**Directions for this task**
In the text on production RAG systems below, write out the passage starting with "- Latency degrades" and going on through "RAG stack (anatomy)".

**Text provided**

1. Why most RAG demos don't survive production
The path from demo to production is mostly engineering discipline. Below is what we've learned shipping RAG to 30+ production deployments — the patterns that work, the ones that don't, and the eval rigor that prevents regressions.
- Hallucinated citations — the LLM cites a doc that doesn't exist, or cites the wrong section of a real doc.
- Missing the obvious answer — the right doc IS in the corpus, but the retrieval ranks it 7th out of 10, and the LLM doesn't see it in the top-K passed in the prompt.
- Costs explode — every query routes to GPT-4 Turbo at 50K tokens of context, and your monthly bill goes from $200 to $14K.
- Latency degrades — embedding + retrieval + LLM = 4–8 second responses. Users abandon.
- Evals don't exist — when something regresses, no one knows. Six months in, the team realizes accuracy on common queries dropped 30% three sprints ago.
2. The production RAG stack (anatomy)
A production RAG system has six layers. Skipping any one of them creates a known failure mode.
| Layer | What it does | Common failure if missing |
|---|---|---|
| Ingestion + chunking | Splits source docs into retrievable passages | Bad chunks → bad retrieval, regardless of model quality |
| Embedding | Maps chunks to vector space for similarity search | Wrong embedder for domain → low retrieval recall |
| Vector store | Stores + queries embeddings (Pinecone, Qdrant, pgvector) | Wrong index type → slow queries or low recall |
| Retrieval | Returns top-K candidates per query | Naive top-K → misses obvious answers |
| Reranking | Reorders candidates with a more powerful model | Without reranking, top-1 accuracy is 30–50% lower |
| Generation | LLM produces answer with retrieved context | Without citation discipline → hallucinated sources |
3. Chunking strategy: more important than the embedder
The biggest lever for retrieval quality isn't the embedding model — it's how you chunked the documents. Three patterns we use, in order of preference:
- 1Semantic chunking (preferred for technical content). Use a small LLM to find natural section breaks. Chunks are 200–800 tokens, ending at sentence/paragraph boundaries. Each chunk is self-contained — readable in isolation. Tools: LlamaIndex's SentenceSplitter with semantic_chunker, or LangChain's RecursiveCharacterTextSplitter with proper separators.
- 2Sliding window with overlap (default for unstructured prose). 512-token chunks with 64-token overlap. Overlap prevents losing context at boundaries. Works for blog posts, articles, long-form documentation.
- 3Structural chunking (best for structured docs). Use the document's own structure — markdown headers, HTML semantic tags, code blocks — as chunk boundaries. Each H2 section becomes a chunk. For code documentation, each function/class becomes a chunk.

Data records

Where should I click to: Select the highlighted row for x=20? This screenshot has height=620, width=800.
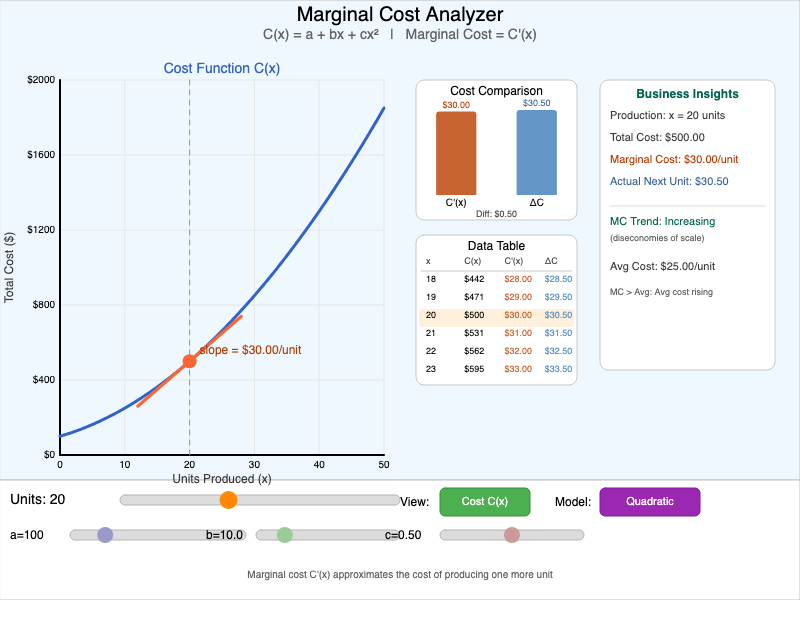tap(496, 313)
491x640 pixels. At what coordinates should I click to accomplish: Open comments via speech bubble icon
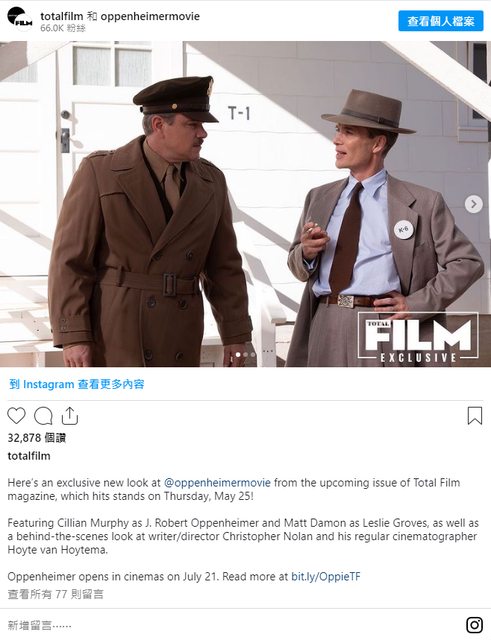(x=43, y=416)
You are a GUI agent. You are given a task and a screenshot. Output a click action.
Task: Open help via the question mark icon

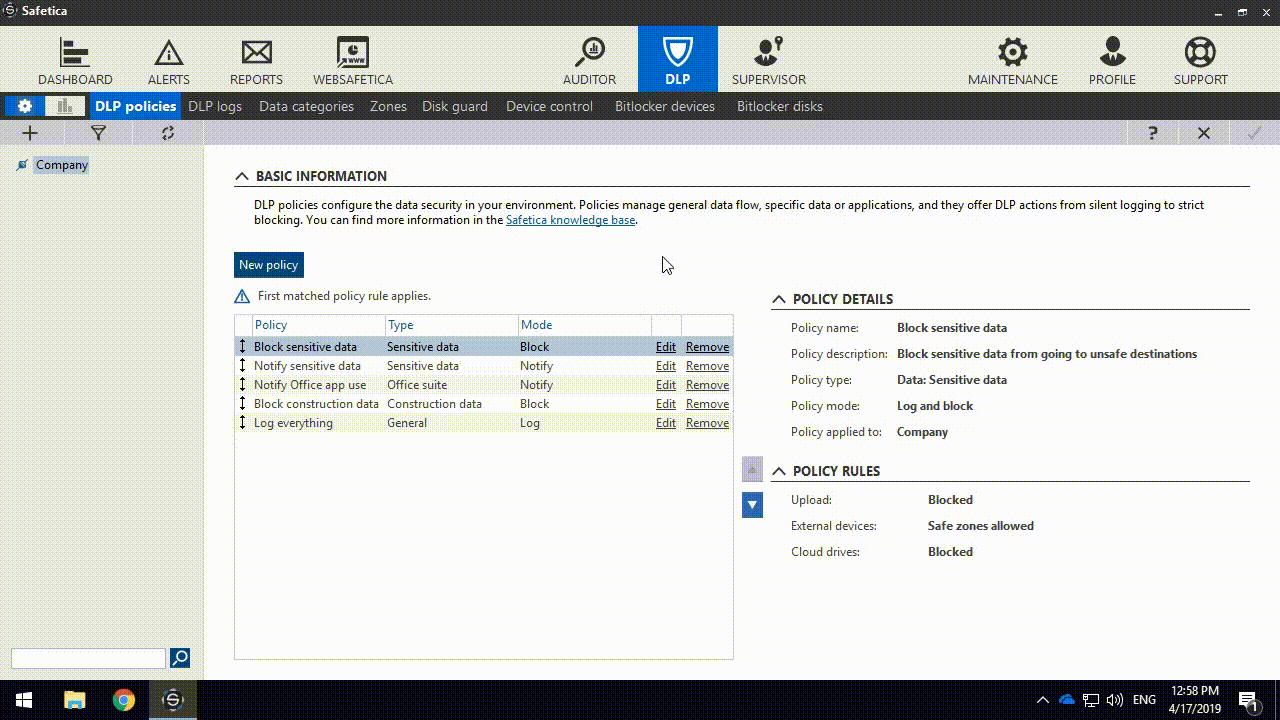(x=1152, y=132)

**Problem solution**
- Latency degrades — embedding + retrieval + LLM = 4–8 second responses. Users abandon.
- Evals don't exist — when something regresses, no one knows. Six months in, the team realizes accuracy on common queries dropped 30% three sprints ago.
2. The production RAG stack (anatomy)